What the Budget Missed: A Need-Based Alternative to Economic Planning
📉 What the Budget Missed: A Need-Based Alternative to Economic Planning
✍️ By Niraj Kumar | Based on Self‑Development Economic Theory
India’s 2025 Union Budget, like most before it, continues to operate within a desire-based economic framework. Priorities are set according to sectoral GDP growth, investor sentiment, and capital flows — all while rural distress, jobless growth, and ecological collapse intensify beneath the surface.
But what if the budget started not with desire, but with necessity? What if planning wasn’t about controlling fiscal deficits, but about meeting human, ecological, and societal needs through cooperative, per capita-centered strategies?
Let’s explore what the 2025 budget missed, and how the Self-Development Economic Theory offers a bold, ethical, and sustainable alternative.
🔗 Read the Core Philosophy: Self‑Development Theory
📊 Budget 2025: The PPP Trap
The current budget relies heavily on macroeconomic indicators like GDP Purchasing Power Parity (PPP) and FDI. This model benefits corporate sectors and global competitiveness but ignores per capita well-being.
What the PPP model hides:
- 🚫 High rural unemployment
- 🚫 Rising malnutrition in tribal districts
- 🚫 Urban-rural income divide
- 🚫 Unutilized human capital in agriculture and traditional sectors
The Self-Development Theory urges a shift to Per Capita Real GDP — where each person’s basic needs and productive capacity are central to economic design.

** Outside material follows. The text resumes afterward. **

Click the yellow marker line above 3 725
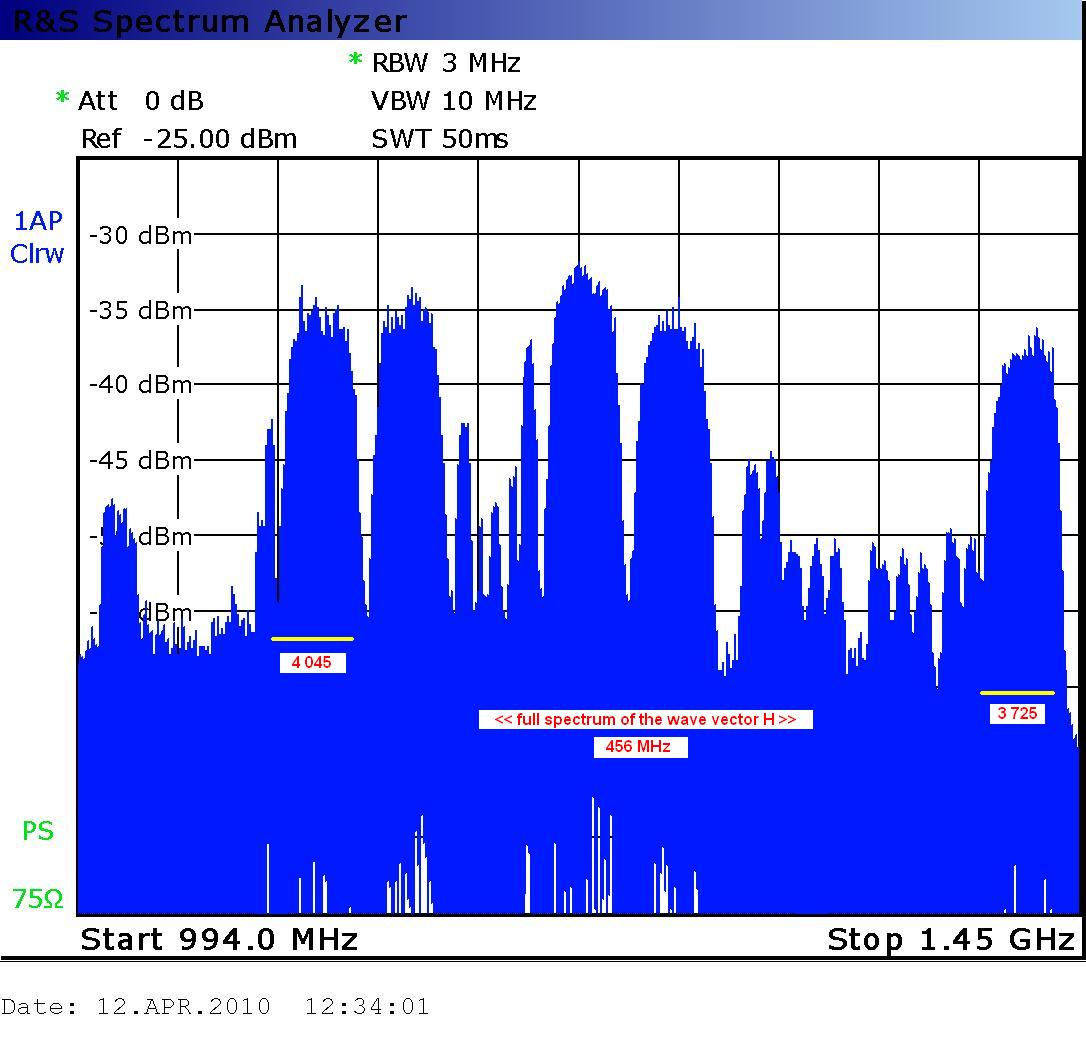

🔗 Explore: 4 Pillars of Need-Based Growth
🌾 Agriculture: Still Treated as Backward
Budget allocations for agriculture remain input-subsidy focused. But agriculture is still not seen as a modern service industry capable of:
- 🌱 Generating skill-based employment
- 🧪 Fueling R&D-driven PSUs in biofuels, spices, bamboo
- 💧 Driving food sovereignty and rural sustainability
Agriculture isn’t backward — planning is. Redefining agriculture as a service industry can open thousands of cooperative PSUs and local job clusters.
🔗 See: Bamboo PSUs and Green Village Jobs
🛠️ Where Are the PSUs for the People?
The budget favors capital-intensive private projects and urban start-ups. But there is little mention of Public Sector Undertakings (PSUs) for rural and need-based industries.
The Self-Development model proposes:
- 🏭 State-run cooperatives for biofuel (castor, micro-algae)
- 🌿 Medicinal plants and spice clusters in tribal belts
- 🫖 Tea and herbal wellness PSUs owned by local women
- 🧵 Agro-processing and handicraft PSUs led by rural youth
This is not welfare. This is structured investment into sustainable GDP-per-capita growth with local employment and ownership.
🧠 Mind vs Intellect: A Battle in Budget Thinking
Desire-based (mind-driven) budgets prioritize infrastructure, tech, and consumption. Intellect-driven models prioritize food, health, education — and the ethical use of land and labor.
In Self-Development Theory:
- 🧠 Mind = Desire = PPP = Inequality
- 🧠 Intellect = Necessity = Per Capita = Equity
A nation should not budget to grow for growth’s sake — it should grow to fulfill universal needs.
🔁 What the Budget Should Fund Instead
- ✅ PSU cooperatives in agro-wellness sectors
- ✅ Education-health-food integration at block level
- ✅ Skill-based PSU employment for women & youth
- ✅ Ecological farming and native seed conservation
- ✅ Rural FinTech PSUs to provide microcredit, crop insurance, agri-wallets
It’s not a question of “how much” the budget spends — but on whom, for what purpose, and through what structure.
🔗 Read: One World, One Economy – Global Equity Through Per Capita Planning
📚 Conclusion: From Budgeting Desires to Fulfilling Needs
The true budget of a country is written not in numbers — but in people’s lives. Until economic planning begins with food, health, education, and the empowerment of each citizen — especially in rural and underdeveloped regions — it will continue to reward the few at the cost of the many.
The alternative is ready. It is rooted in intellect, ethics, and the land itself. It is time India embraced a need-based economic vision, where budgets don’t trickle down — they start at the roots.